Although his talents were embraced by American audiences, Naftaly felt constrained in his own band, feeling the need to include a more expansive, collaborative musical vision. That opportunity arrived when he met Memphis native Tierinii Jackson, who'd gotten her start singing in church, before performing in a series of cover bands and theatrical projects.
According to Ori, "When I saw Tierinii perform, I thought, 'This is why I came to America.' I met her and we clicked. At our first rehearsal, she told me that her sister was a drummer, and she thought it would be great to have her in the band. We had such a good vibe, and suddenly I didn't care so much about my solo thing."
"I initially clicked with Ori really well, but it was his project," Tierinii remembers. "Then he came to me and said 'I want this band to be a collaboration, I want this to be our vision and our music.' So we started writing together, and that's when I realized that we were really the same, musically."
"We started over," Naftaly continues. "We threw out most of the songs I'd been playing in my solo band, and Tierinii and I wrote a whole new set, and we became Southern Avenue. The more we played together, the closer we got, and the more we became a family. We started getting a different kind of crowd, and from there things escalated quickly."
"Ori said, 'My band is done, this is y'all's band,'" Tierinii recalls. "We all quit our other gigs and started focusing on this, working and writing and living together in a way that you don't experience when you're playing somebody else's music. Now we're playing songs that we wrote ourselves and we're playing them from our hearts. That is when I realized that we had something special."
Despite not having a record deal, Southern Avenue quickly found success touring in America and Europe. They won additional attention playing some prestigious festivals and competing in the International Blues Challenge, in which they represented Memphis. Less than a year after the band's formation, they were signed to the resurgent Stax label.
"I feel like being on Stax is a responsibility," says Tierinii. "I grew up in Memphis, seeing the name Stax everywhere.
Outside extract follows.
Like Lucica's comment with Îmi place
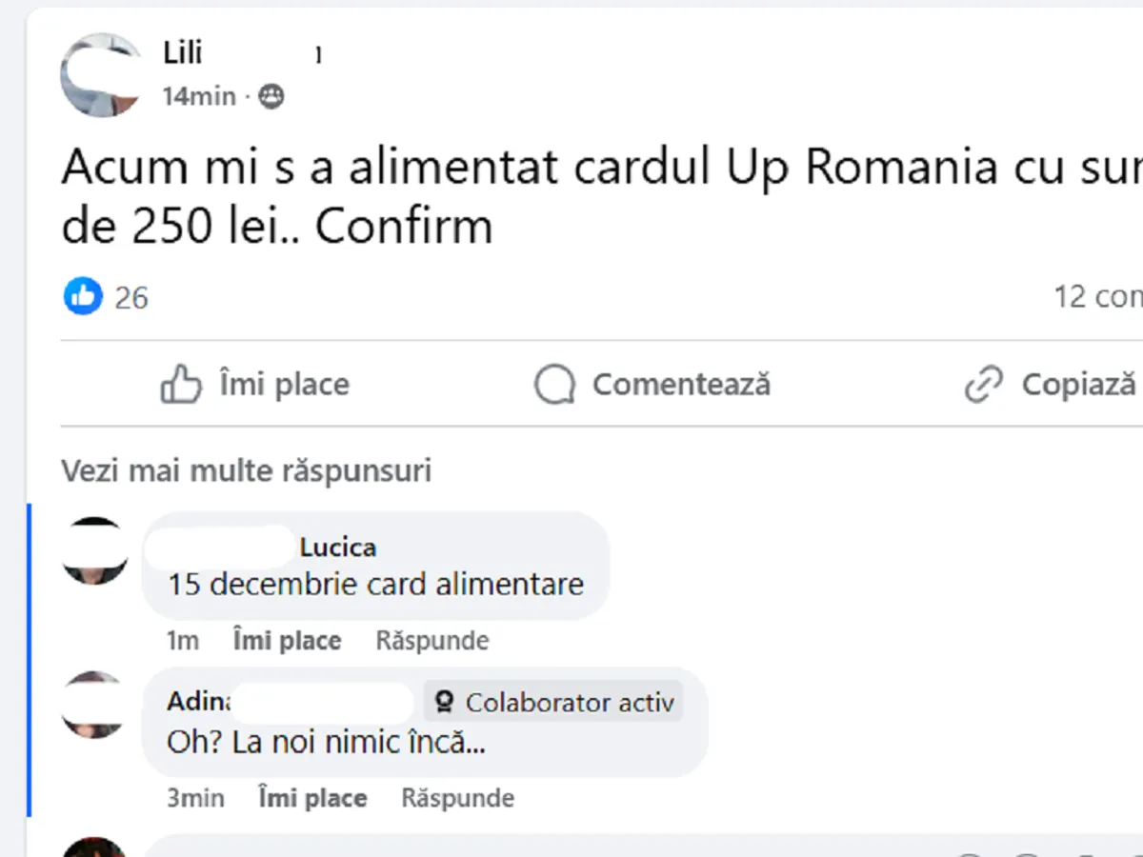[287, 641]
It was a constant presence, and now it's up to us to live up to that. I feel like this band can be a platform to do a lot of positive things for the city of Memphis. I want to change the world, but Memphis is home."
Tierinii views Southern Avenue as "a perfect soundtrack to our first year together. We wrote these songs in our first nine months of being a band. We'd all done so many things and come from so many different places, but the music represents all of us.
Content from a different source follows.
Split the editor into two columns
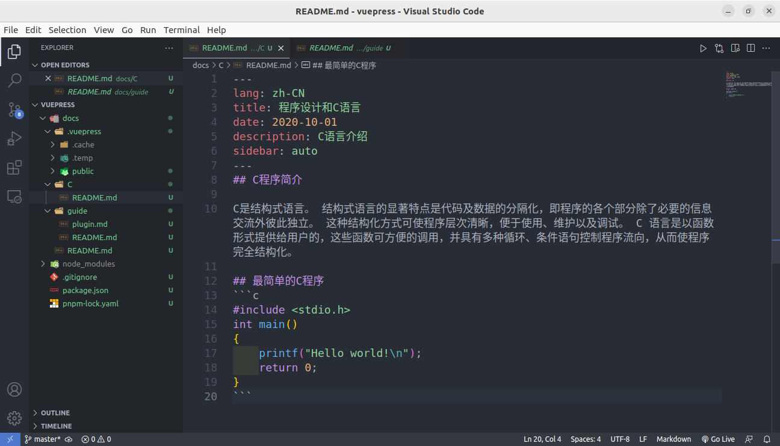780x446 pixels. point(751,48)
"It's been a real crash course," she continues. "We haven't been a band for very long, but what we have feels very special, and it's made us a strong unit. I think that we represent something that people need to see right now."
"This band has already made our dreams come true," Ori concludes. "I've waited all my life to be in a band like this, and it's amazing to me that I get to play with these people every night. Our goal is to keep doing this for a long time and leave our mark. We're trying to build a legacy."